P:  Which would be better, Xalatan or Alphagan? 

 

Dr. Wilson:  That depends on several things, including the individual patient.  Alphagan usually causes more allergic reactions and more systemic side effects than Xalatan,  so it usually my second choice of those two.

 

P:  Can these medications make your eyesight sharper, better?  It seems that I can see in the distance now with my computer glasses as well as with my distance glasses.

 

Dr. Wilson:  Are you on Pilocarpine? It can easily do that by increasing your depth of field with the small pupil.

 

P:  No,  just Alphagan and Xalatan. 

 

Dr. Wilson:  I doubt that those two would make much difference in your vision. 

 

P:  I read that glaucoma specialists are shifting from maximum medical therapy (adding more drops) to minimum-required therapy. 

 

Dr. Wilson:  That's true.  

 

P:  I have two questions related to taking medication just prior to a trabeculectomy.  I'm going to be having a trab on my only good eye in six weeks.  You mentioned that Xalatan works by causing slight ocular inflammation. Because inflammation can sometimes reduce the chances of success in a trab, should Xalatan be stopped earlier than other meds? (I'll ask my doctor, of course, but two points of view can't hurt!)

 

Dr. Wilson:  I usually ask patients in whom a short pressure rise would not hurt to go off Xalatan for a week before surgery.  If they have to stay on it, then I don't have much choice.

 

P:  Second question.  I am currently taking Propine, which causes the eye to be red most of the time.  My doctor let me stay on it despite the redness, and another specialist didn't seem to think it was a problem.  Would there be a benefit to stopping that drug early?  Would it reduce the chance of complications?

 

Dr.

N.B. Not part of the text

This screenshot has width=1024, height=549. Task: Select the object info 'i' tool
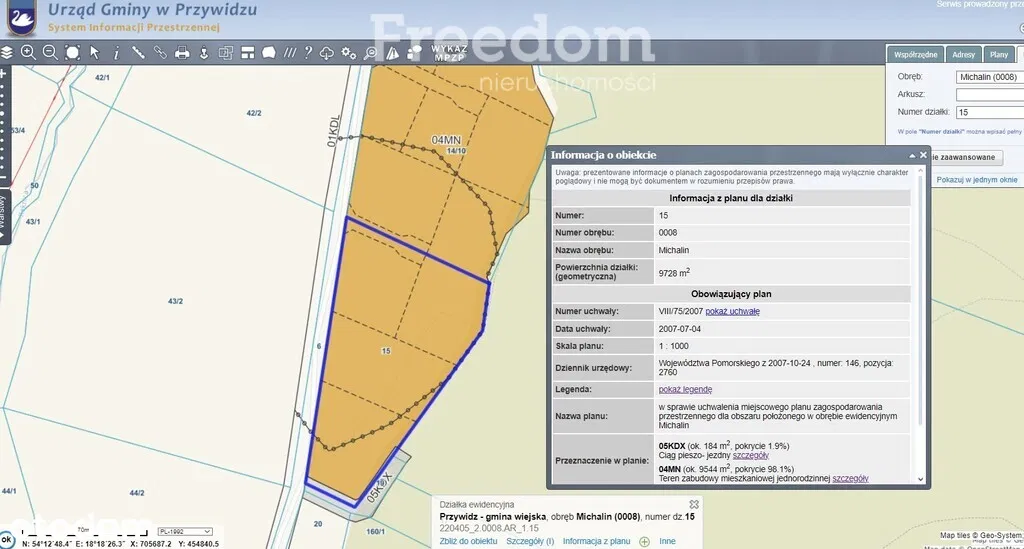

Wilson:  The British did a study that showed (at that time) that adrenergic drugs like Propine are the greatest risk factor for failure of  trabeculectomy.  Therefore, I would try to have you off  Propine, as well, for a while, and maybe treat you with mild steroids for a week before the surgery. (That's my approach.  All glaucoma doctors are different.)

 

Moderator:  It seems to be common for doctors to start their patients on .5% timolol first, rather than trying the lower dosage. What percentage do you usually start out with or do you go right to the .5%, and why?

 

Dr. Wilson:  I use 1/4% in light colored irides to lessen systemic side effects and 1/2% in patients with brown irises.

 

P:  Why is there a difference in the action of  timolol, depending on the iris color?

 

Dr. Wilson:  The pigment granules absorb timolol,  leaving less in the eye to work.  The more pigment, the less timolol.

 

P:  Does Xalatan lose its punch as the years go on?  It works fine for me now.  Is it probable that it will continue to work for me as the years pass on?

 

Dr. Wilson:  From what we know now, it will remain useful. Your disease may get worse, however, so that you may need more medication in the future.

 

P:  I tolerated timolol for many years;  tolerated the bad effects unwittingly.  I've thought a lot about it.  I believe that after six months of using timolol, patients should be routinely taken off of it for two weeks or a month.  Only then can the effects show themselves.  What about that?

 

Dr. Wilson:  It would only take a week on average for the majority of the systemic effects to leave.  Not a bad idea.  

 

P:  I had some bad effects from Timoptic.  I think it would be a good idea to stop the drug for at least a week to see if the patient feels any better.

 

P:  Is there really a need to prescribe beta blockers these days?

 

Dr. Wilson:  Yes.  We have more experience with this medication than any others in common use now. It is still a good medicine and often one of the first I pick.

 

P:  Are NTG (Normal Tension Glaucoma) patients harder to treat?  Do they need more medications?

 

Dr. Wilson:  Yes, because the IOPs must be lower.

 

P:  Why don't most eye doctors care when we say our eyes with glaucoma hurt? Do they think it is our imagination? 

 

Dr. Wilson:  No.  It is likely that they can't do much about it and therefore don't acknowledge your complaints.

 

Dr. Wilson:  Good night.

 

Moderator:  Good night and thank you Dr. Wilson.

 

 

End of highlights for September 20th chat.